I arrived at university expecting to learn how to be smart. I remember feeling intimidated at the prospect of interacting with people who were much more intelligent than me. I worried I’d come across common and uneducated, that my small vocabulary would prevent me from entering any kind of dialogue with the other students. I was willing to try, willing to throw myself into a new environment and earn my place there.
The most beautiful thing about beginning my degree with the expectation I’d be taught how to be smart, is that I discovered I already was. Nobody on my degree was better or worse than me, there were no labels that pointed out the illiterate (which I was almost certain I was) and I was able to indulge myself in studies I was sure had been created for me. Deep down, part of me still believed that only the affluent would have the opportunity to study a degree, so being there was a wonderful feeling and I am so glad I got myself there.
My biggest worry was about my children.
I didn’t worry about money because I knew I’d be entitled to student finance and grants to help with childcare, along with help towards my rent and council tax, as I am a single parent.
I didn’t worry about assignments because I like writing and I write even faster when I’m interested in the subject.
I didn’t worry about travel because I’d driven to Wolverhampton before and knew where to park without it costing the earth. I also knew I could catch a train, which I did most of the time, so I’d be on time for lectures and avoided the rush-hour traffic in the evenings.
I was a little overprotective. I’d been a child who was sexually abused by a step parent, had grown up in domestic violence and with a mother who was suicidal, so I have always been intent on my children never experiencing any of that. I know they are safe when they are with me or their father. Rationale tells me they will be fine, but experience tells me to be wary.
I never asked for help. I have been independent ever since I was forced to make toast for my siblings when I was seven. It was born out of survival but later continued by choice. Experience has taught me to depend on myself, that I can be guaranteed and that is all I ever had.
I was fearful. Exploring my childcare options made me realise something: my daughters would have to be looked after by a stranger. My mum was out of the picture, she’d been dead for some time. My daughters’ dad would never be a reliable, consistent option and would only increase my anxiety. My family live on the opposite side of Birmingham and wouldn’t be able to pick my girls up from school. I have friends but expecting that of them was too much for me to ask. I wouldn’t feel comfortable. Alone, I had nothing. It was time to be brave and try something new.

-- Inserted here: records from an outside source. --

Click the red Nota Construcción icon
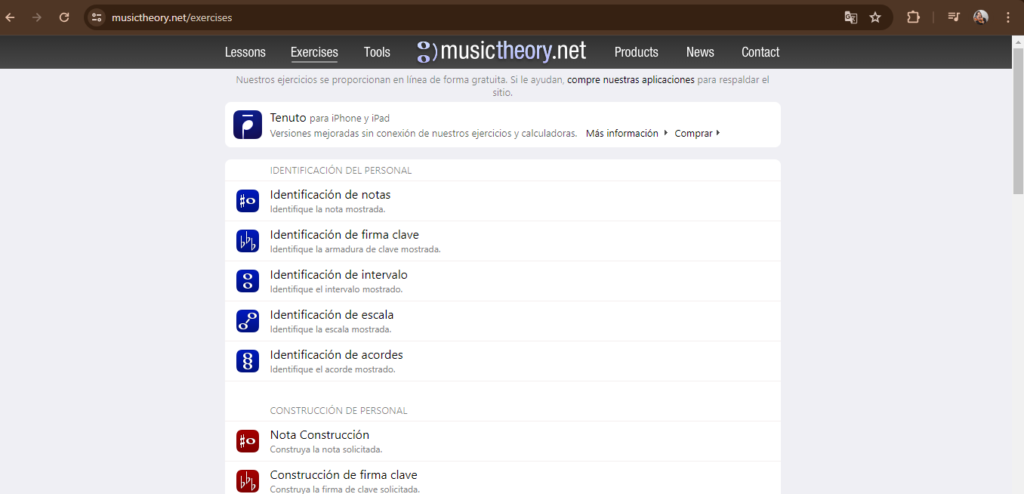click(247, 441)
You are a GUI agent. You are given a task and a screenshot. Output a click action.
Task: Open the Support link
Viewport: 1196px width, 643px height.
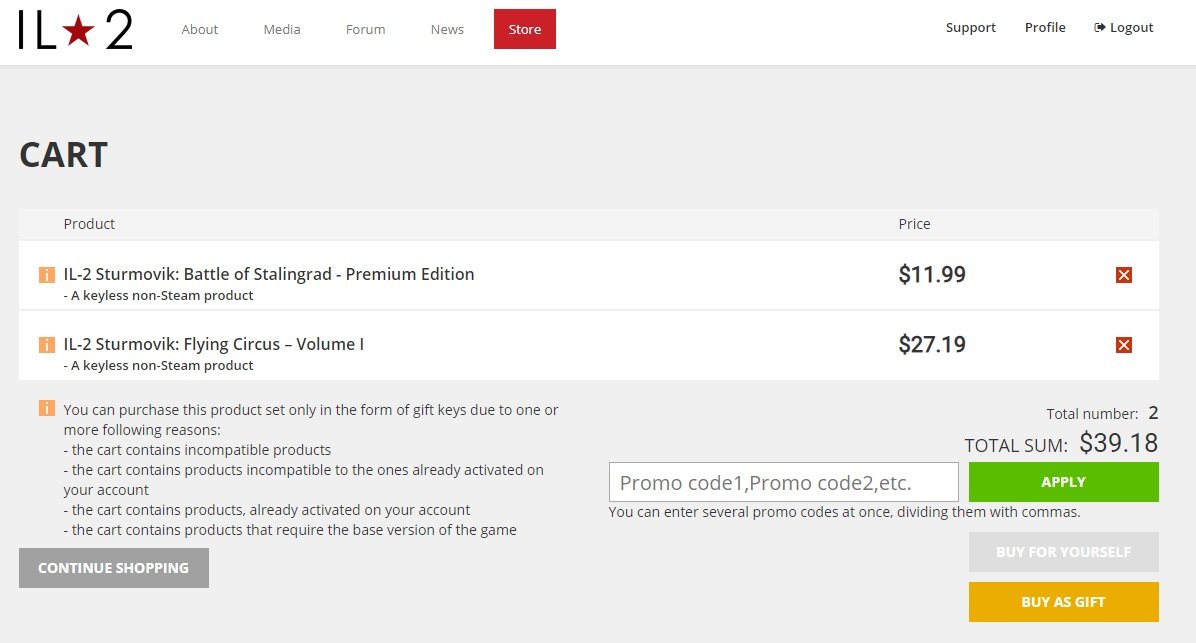pos(970,28)
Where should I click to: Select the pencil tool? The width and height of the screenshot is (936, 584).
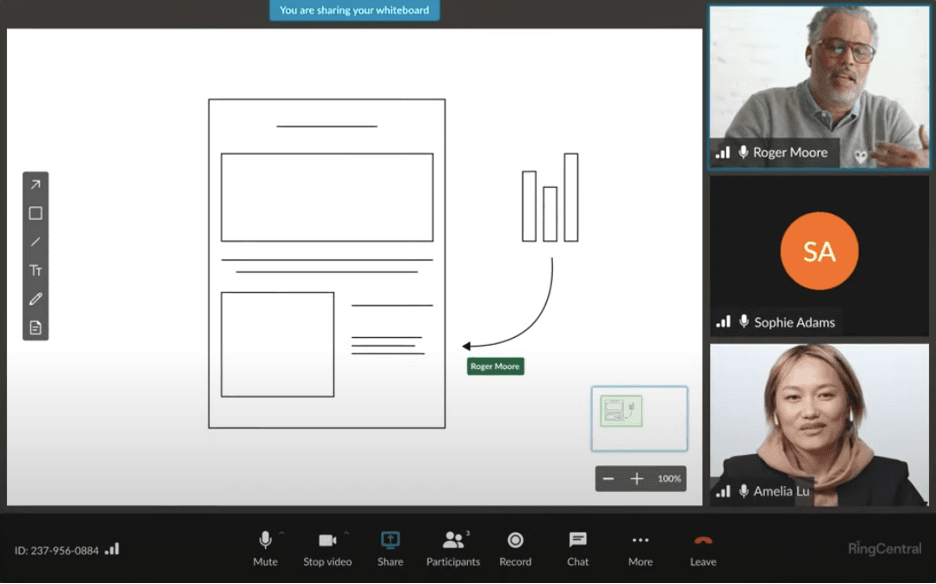(x=35, y=298)
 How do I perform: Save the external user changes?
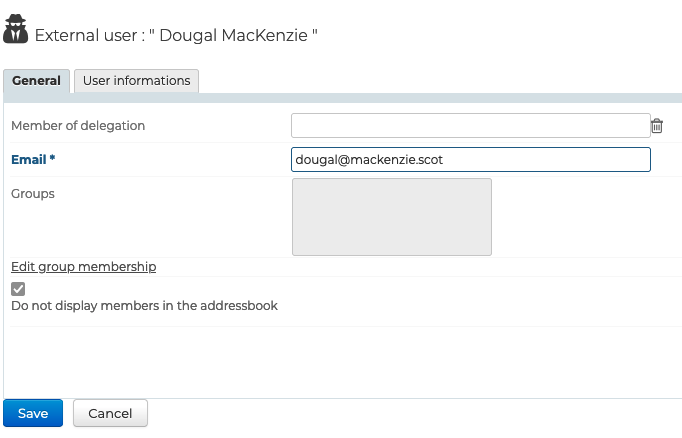(33, 413)
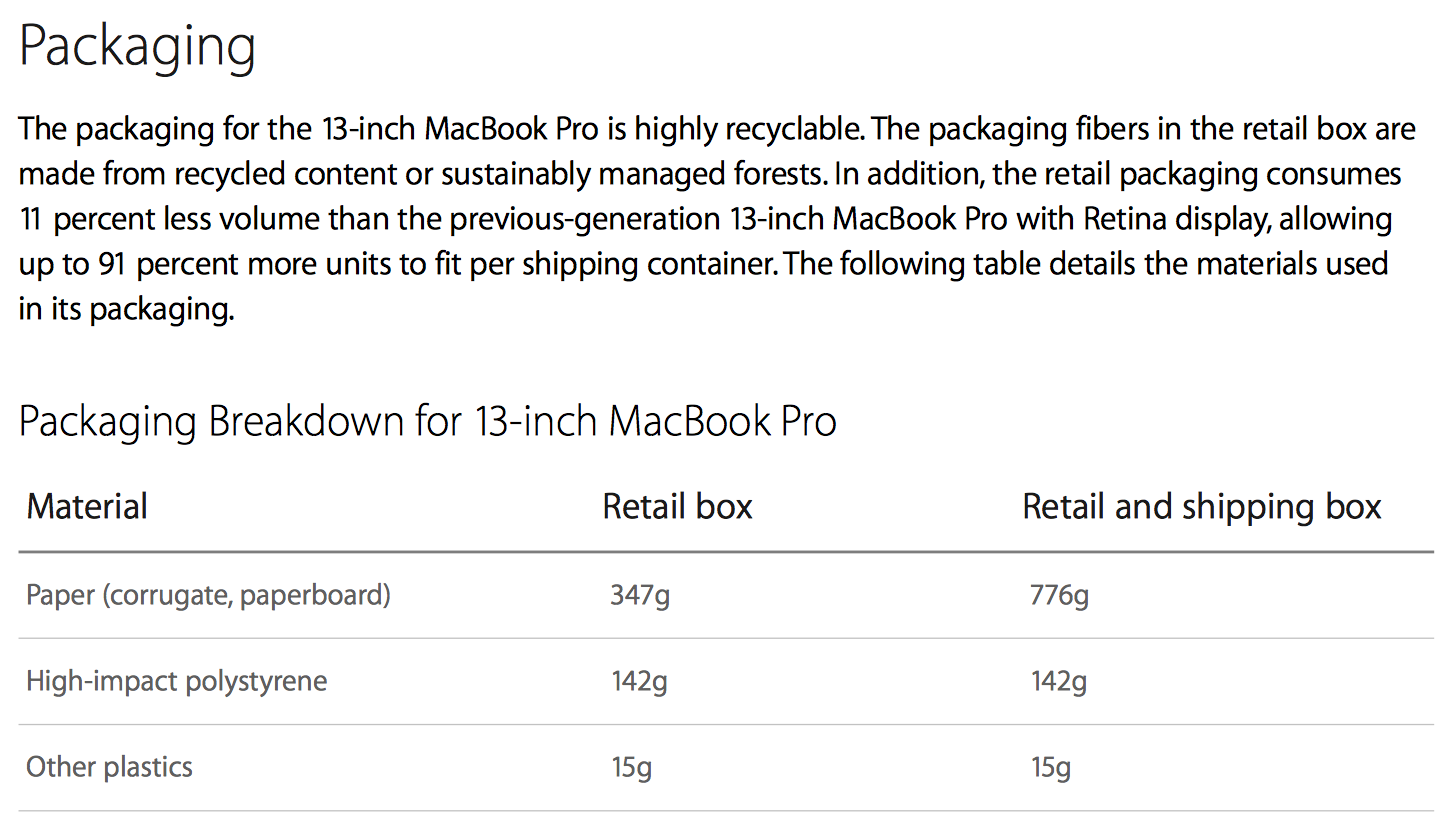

I found a childminder who lived nearby. I signed up to Childcare.co.uk and posted an ad with my requirements. Within a day or two, I had a reply from a woman called Vinny who lived in Smethwick, about a 10 minute walk from my home. I took my children to see her and I looked through her certificates, asked her some questions, watched her interact with my children and then filled out the registration forms. She picked them up from after school club three/two times a week (lectures changed every semester), gave them dinner and kept them entertained with games and play until I picked them up 7 pm.
It was hard for me at first because I worried so much but she was always consistent, always great with my girls and a huge help to us for the two years that we used her. In my last year, I am using a new childminder who is available on the day I need her.
Term-time childcare was covered with school and my childminder, which meant I was only left with half term to think about. Unlike school, a term at university doesn’t include half term so I asked a teacher friend to have my girls, or their dad, or if there was nobody I could ask I would stay home with them. The beauty of the internet means I could access missed lecture slides and catch up on my reading at home.
Once childcare has been arranged and confirmed, I’ve been able to relax and focus on my studies. In fact, I’ve discovered that my focus changes every year. It looks a little like this:
1st year: Staying up all night to finish assignments due the next day
2nd year: Ready to give it all up because it was too hard
3rd year: Best year yet because I have learned from my mistakes, feel more prepared and understand the work
My uni friends are much younger than me, most of them are now 20 or 21, which means I am absolutely the mum of the group. I’m a bit of a mother hen and they listen to me, but we work well together and difference in age hasn’t affected our conversations.
In terms of campus life, I’m not really involved with that because I live 40 minutes away with my children. I spend time on campus for my lectures, obviously, and also like to spend a few hours in the library. It has an amazing library and I find it easier to concentrate there than I do at home. I don’t go to fresher’s drinks or events, I’ve been unable to attend some workshops and talks that have been outside of school hours and outside of my usual university hours. They do some great day trips but I’ve not joined them, simply because I worry about who will have my kids.
I’ve not always been great at asking for help, but I am getting better. Reliable childcare (not including the childminders) has come in the form of my friends and my family, but I only ask when I absolutely have to.
Part of me has felt guilty for when my children have had a long day because I’ve had a long day at uni; they’ve been impacted by my timetable as much as I have. They sometimes need a break from it all as much as I do.